Task objective
Copy every line of the items below word for word.

Information provided
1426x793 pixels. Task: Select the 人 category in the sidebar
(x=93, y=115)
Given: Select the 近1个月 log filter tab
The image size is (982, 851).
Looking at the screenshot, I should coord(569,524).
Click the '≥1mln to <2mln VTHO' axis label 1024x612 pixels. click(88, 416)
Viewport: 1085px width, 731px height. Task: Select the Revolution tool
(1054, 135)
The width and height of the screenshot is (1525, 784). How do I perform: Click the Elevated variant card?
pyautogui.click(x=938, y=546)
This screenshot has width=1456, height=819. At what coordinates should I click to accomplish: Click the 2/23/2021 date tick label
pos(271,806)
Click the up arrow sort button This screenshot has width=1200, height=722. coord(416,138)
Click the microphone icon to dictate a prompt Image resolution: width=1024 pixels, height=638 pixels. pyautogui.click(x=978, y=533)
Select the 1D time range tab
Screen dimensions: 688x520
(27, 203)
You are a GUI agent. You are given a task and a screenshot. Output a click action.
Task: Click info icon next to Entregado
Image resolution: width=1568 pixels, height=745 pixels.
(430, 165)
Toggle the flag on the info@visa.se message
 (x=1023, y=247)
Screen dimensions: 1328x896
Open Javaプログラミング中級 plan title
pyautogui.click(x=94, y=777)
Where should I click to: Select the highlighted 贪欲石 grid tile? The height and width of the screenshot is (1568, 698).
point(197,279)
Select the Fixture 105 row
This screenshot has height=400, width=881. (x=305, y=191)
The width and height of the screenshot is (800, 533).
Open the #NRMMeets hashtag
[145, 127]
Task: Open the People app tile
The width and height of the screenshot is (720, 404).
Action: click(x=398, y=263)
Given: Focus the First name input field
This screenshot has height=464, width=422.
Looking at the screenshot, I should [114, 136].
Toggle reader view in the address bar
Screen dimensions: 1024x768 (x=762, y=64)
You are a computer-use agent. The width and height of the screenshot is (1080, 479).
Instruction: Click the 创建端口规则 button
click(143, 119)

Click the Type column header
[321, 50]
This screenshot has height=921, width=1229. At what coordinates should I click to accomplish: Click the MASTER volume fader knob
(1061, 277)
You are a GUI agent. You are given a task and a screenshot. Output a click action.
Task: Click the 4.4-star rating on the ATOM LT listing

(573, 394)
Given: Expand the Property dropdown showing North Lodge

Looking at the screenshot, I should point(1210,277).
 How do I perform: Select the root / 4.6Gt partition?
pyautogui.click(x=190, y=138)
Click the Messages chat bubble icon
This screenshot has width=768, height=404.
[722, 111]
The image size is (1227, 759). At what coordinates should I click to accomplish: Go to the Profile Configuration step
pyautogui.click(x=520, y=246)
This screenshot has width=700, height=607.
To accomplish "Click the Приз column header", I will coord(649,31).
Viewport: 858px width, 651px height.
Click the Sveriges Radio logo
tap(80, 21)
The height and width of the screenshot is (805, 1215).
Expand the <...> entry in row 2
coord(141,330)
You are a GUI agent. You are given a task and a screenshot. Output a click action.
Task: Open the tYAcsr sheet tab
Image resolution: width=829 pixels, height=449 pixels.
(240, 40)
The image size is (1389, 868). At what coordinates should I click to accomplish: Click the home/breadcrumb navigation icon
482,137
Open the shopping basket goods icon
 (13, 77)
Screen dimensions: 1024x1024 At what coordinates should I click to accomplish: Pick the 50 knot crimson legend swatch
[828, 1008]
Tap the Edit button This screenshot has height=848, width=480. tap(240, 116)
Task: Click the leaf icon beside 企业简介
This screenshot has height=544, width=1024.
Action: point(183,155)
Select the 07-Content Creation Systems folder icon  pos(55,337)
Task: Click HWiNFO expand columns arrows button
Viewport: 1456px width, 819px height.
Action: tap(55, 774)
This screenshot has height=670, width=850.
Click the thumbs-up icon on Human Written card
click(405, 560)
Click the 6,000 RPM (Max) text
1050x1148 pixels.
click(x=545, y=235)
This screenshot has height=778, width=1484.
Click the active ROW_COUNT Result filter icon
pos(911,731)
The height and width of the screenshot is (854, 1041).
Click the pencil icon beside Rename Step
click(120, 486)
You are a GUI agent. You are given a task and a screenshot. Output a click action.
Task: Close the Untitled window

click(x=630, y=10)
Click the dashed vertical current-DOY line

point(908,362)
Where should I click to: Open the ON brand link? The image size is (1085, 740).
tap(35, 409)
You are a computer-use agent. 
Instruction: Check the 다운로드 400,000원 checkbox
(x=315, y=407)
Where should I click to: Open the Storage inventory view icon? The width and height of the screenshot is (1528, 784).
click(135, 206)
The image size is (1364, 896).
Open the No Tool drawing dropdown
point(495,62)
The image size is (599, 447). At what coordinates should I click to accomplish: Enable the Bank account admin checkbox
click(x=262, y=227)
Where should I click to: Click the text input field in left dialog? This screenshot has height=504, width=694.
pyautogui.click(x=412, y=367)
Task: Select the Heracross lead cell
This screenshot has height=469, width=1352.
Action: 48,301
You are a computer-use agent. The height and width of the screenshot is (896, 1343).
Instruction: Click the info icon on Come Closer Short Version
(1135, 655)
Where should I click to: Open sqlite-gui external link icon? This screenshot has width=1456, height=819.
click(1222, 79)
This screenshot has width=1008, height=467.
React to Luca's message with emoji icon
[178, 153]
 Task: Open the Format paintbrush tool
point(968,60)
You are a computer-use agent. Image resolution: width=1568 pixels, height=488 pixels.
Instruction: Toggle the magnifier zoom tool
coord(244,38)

Solution to this problem
1426x793 pixels. Task: Select the 人 category in the sidebar
(x=93, y=115)
Given: Select the 近1个月 log filter tab
The image size is (982, 851).
Looking at the screenshot, I should coord(569,524).
Click the '≥1mln to <2mln VTHO' axis label 1024x612 pixels. click(88, 416)
Viewport: 1085px width, 731px height. Task: Select the Revolution tool
(1054, 135)
The width and height of the screenshot is (1525, 784). How do I perform: Click the Elevated variant card?
pyautogui.click(x=938, y=546)
This screenshot has width=1456, height=819. At what coordinates should I click to accomplish: Click the 2/23/2021 date tick label
pos(271,806)
Click the up arrow sort button This screenshot has width=1200, height=722. coord(416,138)
Click the microphone icon to dictate a prompt Image resolution: width=1024 pixels, height=638 pixels. pyautogui.click(x=978, y=533)
Select the 1D time range tab
Screen dimensions: 688x520
(27, 203)
You are a GUI agent. You are given a task and a screenshot. Output a click action.
Task: Click info icon next to Entregado
Image resolution: width=1568 pixels, height=745 pixels.
(430, 165)
Toggle the flag on the info@visa.se message
 (x=1023, y=247)
Screen dimensions: 1328x896
Open Javaプログラミング中級 plan title
pyautogui.click(x=94, y=777)
Where should I click to: Select the highlighted 贪欲石 grid tile? The height and width of the screenshot is (1568, 698).
point(197,279)
Select the Fixture 105 row
This screenshot has height=400, width=881. (x=305, y=191)
The width and height of the screenshot is (800, 533).
Open the #NRMMeets hashtag
[145, 127]
Task: Open the People app tile
The width and height of the screenshot is (720, 404).
Action: click(x=398, y=263)
Given: Focus the First name input field
This screenshot has height=464, width=422.
Looking at the screenshot, I should [114, 136].
Toggle reader view in the address bar
Screen dimensions: 1024x768 (x=762, y=64)
You are a computer-use agent. The width and height of the screenshot is (1080, 479).
Instruction: Click the 创建端口规则 button
click(143, 119)

Click the Type column header
[321, 50]
This screenshot has height=921, width=1229. At what coordinates should I click to accomplish: Click the MASTER volume fader knob
(1061, 277)
You are a GUI agent. You are given a task and a screenshot. Output a click action.
Task: Click the 4.4-star rating on the ATOM LT listing

(573, 394)
Given: Expand the Property dropdown showing North Lodge

Looking at the screenshot, I should point(1210,277).
 How do I perform: Select the root / 4.6Gt partition?
pyautogui.click(x=190, y=138)
Click the Messages chat bubble icon
This screenshot has width=768, height=404.
[722, 111]
The image size is (1227, 759). At what coordinates should I click to accomplish: Go to the Profile Configuration step
pyautogui.click(x=520, y=246)
This screenshot has width=700, height=607.
To accomplish "Click the Приз column header", I will coord(649,31).
Viewport: 858px width, 651px height.
Click the Sveriges Radio logo
tap(80, 21)
The height and width of the screenshot is (805, 1215).
Expand the <...> entry in row 2
coord(141,330)
You are a GUI agent. You are given a task and a screenshot. Output a click action.
Task: Open the tYAcsr sheet tab
Image resolution: width=829 pixels, height=449 pixels.
(240, 40)
The image size is (1389, 868). At what coordinates should I click to accomplish: Click the home/breadcrumb navigation icon
482,137
Open the shopping basket goods icon
 (13, 77)
Screen dimensions: 1024x1024 At what coordinates should I click to accomplish: Pick the 50 knot crimson legend swatch
[828, 1008]
Tap the Edit button This screenshot has height=848, width=480. tap(240, 116)
Task: Click the leaf icon beside 企业简介
This screenshot has height=544, width=1024.
Action: point(183,155)
Select the 07-Content Creation Systems folder icon  pos(55,337)
Task: Click HWiNFO expand columns arrows button
Viewport: 1456px width, 819px height.
Action: tap(55, 774)
This screenshot has height=670, width=850.
Click the thumbs-up icon on Human Written card
click(405, 560)
Click the 6,000 RPM (Max) text
1050x1148 pixels.
click(x=545, y=235)
This screenshot has height=778, width=1484.
Click the active ROW_COUNT Result filter icon
pos(911,731)
The height and width of the screenshot is (854, 1041).
Click the pencil icon beside Rename Step
click(120, 486)
You are a GUI agent. You are given a task and a screenshot. Output a click action.
Task: Close the Untitled window

click(x=630, y=10)
Click the dashed vertical current-DOY line

point(908,362)
Where should I click to: Open the ON brand link? The image size is (1085, 740).
tap(35, 409)
You are a computer-use agent. 
Instruction: Check the 다운로드 400,000원 checkbox
(x=315, y=407)
Where should I click to: Open the Storage inventory view icon? The width and height of the screenshot is (1528, 784).
click(135, 206)
The image size is (1364, 896).
Open the No Tool drawing dropdown
point(495,62)
The image size is (599, 447). At what coordinates should I click to accomplish: Enable the Bank account admin checkbox
click(x=262, y=227)
Where should I click to: Click the text input field in left dialog? This screenshot has height=504, width=694.
pyautogui.click(x=412, y=367)
Task: Select the Heracross lead cell
This screenshot has height=469, width=1352.
Action: 48,301
You are a computer-use agent. The height and width of the screenshot is (896, 1343).
Instruction: Click the info icon on Come Closer Short Version
(1135, 655)
Where should I click to: Open sqlite-gui external link icon? This screenshot has width=1456, height=819.
click(1222, 79)
This screenshot has width=1008, height=467.
React to Luca's message with emoji icon
[178, 153]
 Task: Open the Format paintbrush tool
point(968,60)
You are a computer-use agent. Image resolution: width=1568 pixels, height=488 pixels.
Instruction: Toggle the magnifier zoom tool
coord(244,38)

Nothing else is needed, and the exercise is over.